HOCl effects on protein translocation from cytoplasm to cell envelope. (A) E. coli strain EC626 (MC4100 Φ(lamB-lacZ) Hyb 42–1), which synthesizes a fusion protein that is translocated through the secA pathway, was exposed to HOCl at the indicated concentrations and then induced to synthesize its normally translocated β-gal fusion protein as described in Materials and Methods. Failure to translocate the protein resulted in accumulation of cytoplasmic β-galactosidase activity (bars). Bacterial viability at each HOCl concentration is shown as a line graph (squares, right y axis). (B) Oxidation conditions as for (A) except that the E. coli strain was EC628 (MC4100 Φ(H*lamB‘-’lacZ), H*lamB [diploid]), which synthesizes a fusion protein that is translocated through the signal recognition particle pathway. Induction and β-gal assay conditions were modified to detect the lower overall fusion protein levels in this strain (see Materials and Methods). (C) Oxidation conditions as for (A) except that the E. coli strain was EC627 (MC4100 Φ(lamBΔ60-lacZ) Hyb 42–1), which synthesizes a fusion protein that is predominantly cytosolic (not translocated) under all conditions.

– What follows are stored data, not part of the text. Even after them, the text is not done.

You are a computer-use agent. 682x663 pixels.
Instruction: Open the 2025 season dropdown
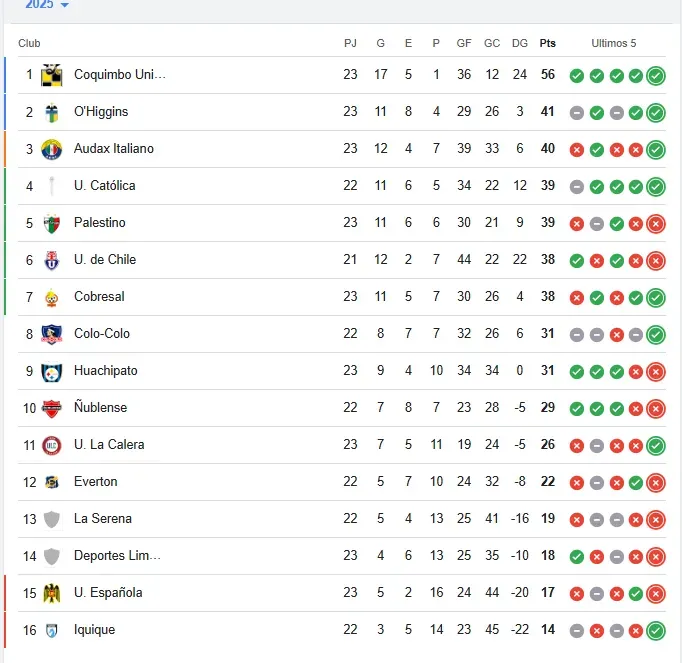click(x=47, y=5)
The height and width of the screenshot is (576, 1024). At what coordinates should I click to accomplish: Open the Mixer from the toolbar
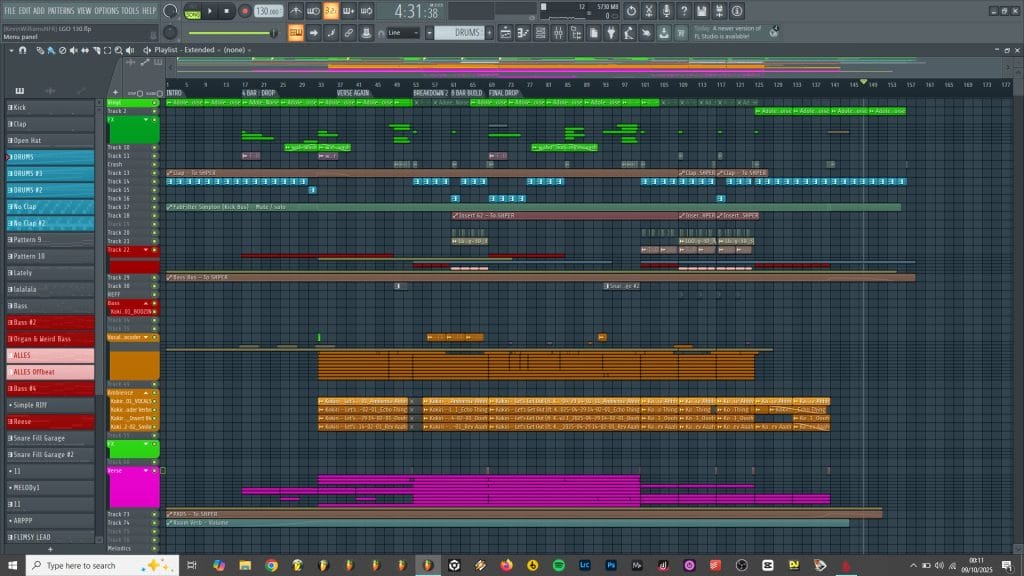[x=557, y=33]
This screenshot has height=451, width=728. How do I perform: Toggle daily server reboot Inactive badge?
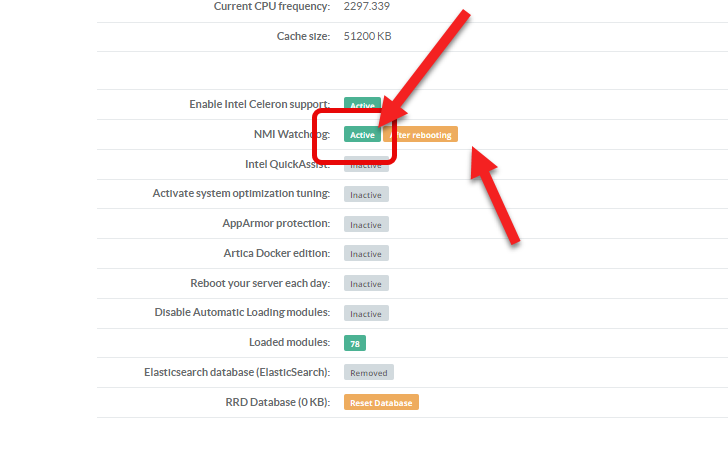click(366, 284)
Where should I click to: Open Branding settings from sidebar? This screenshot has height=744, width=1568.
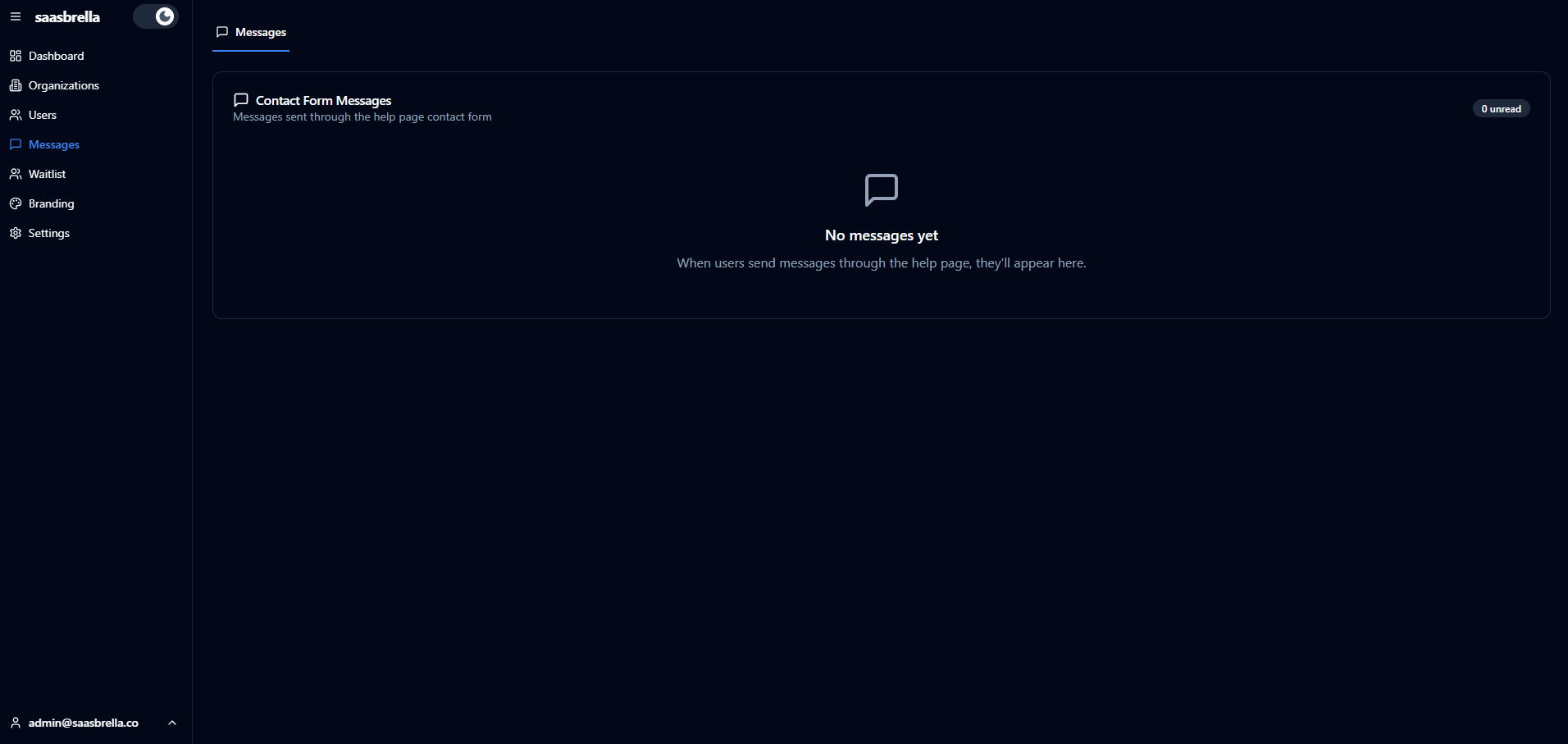point(51,203)
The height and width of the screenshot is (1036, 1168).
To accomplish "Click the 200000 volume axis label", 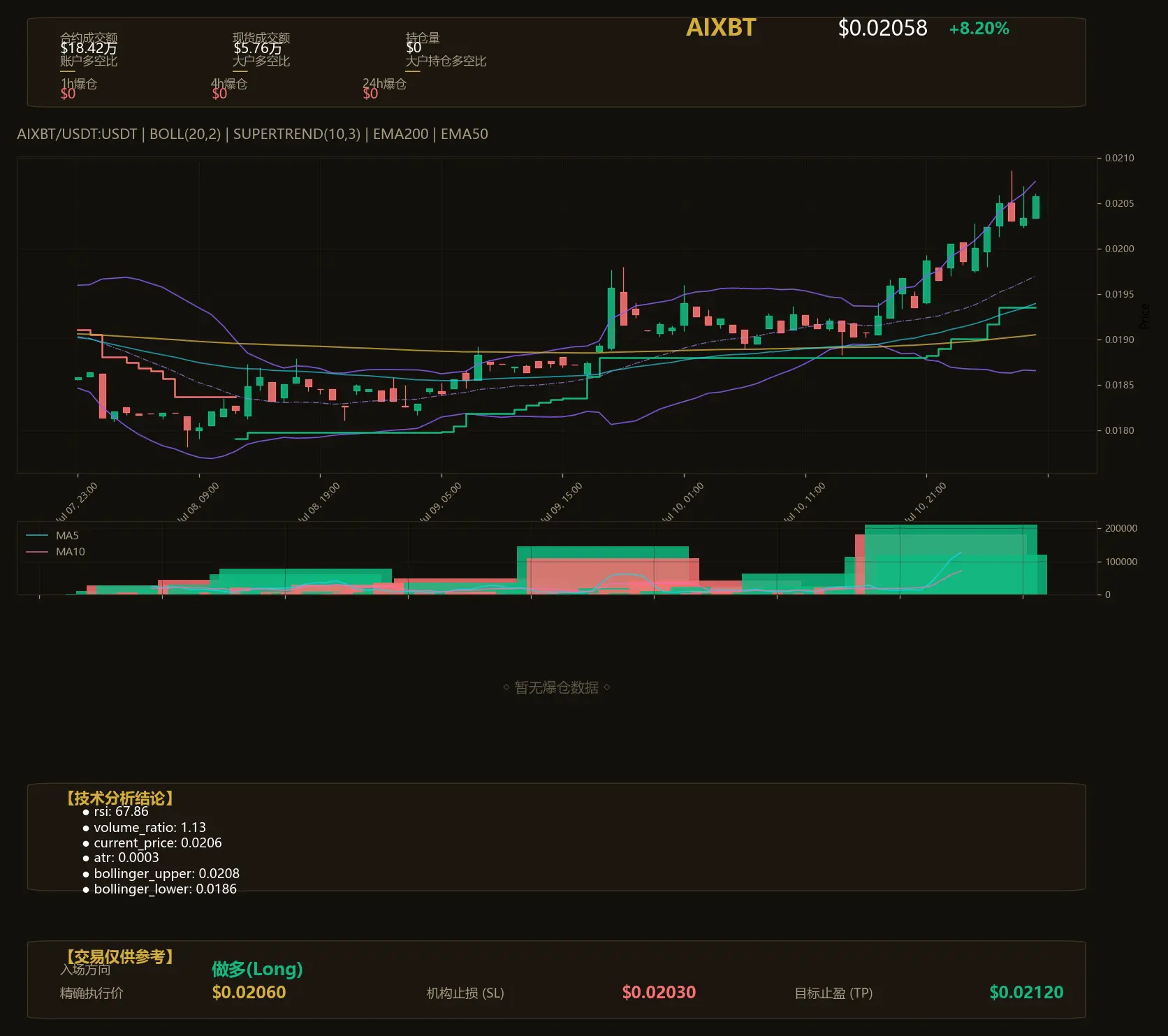I will [x=1120, y=528].
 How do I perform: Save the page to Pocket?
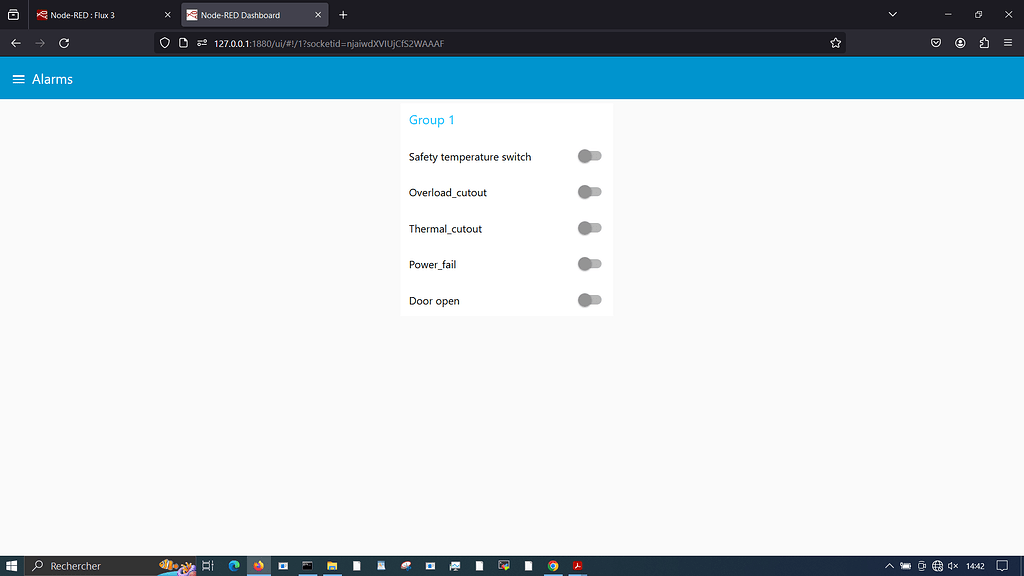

This strain serves as an indicator of bacterial capacity, upon HOCl oxidation, to sense an inducing stimulus and respond with new protein synthesis. Each panel reflects a representative experiment from at least three replicates. Maximal ONPG hydrolysis in (A–C) (A₄₂₀-1.75*A₅₅₀; see Materials and Methods), was 0.097, 0.210, and 0.083 units, respectively.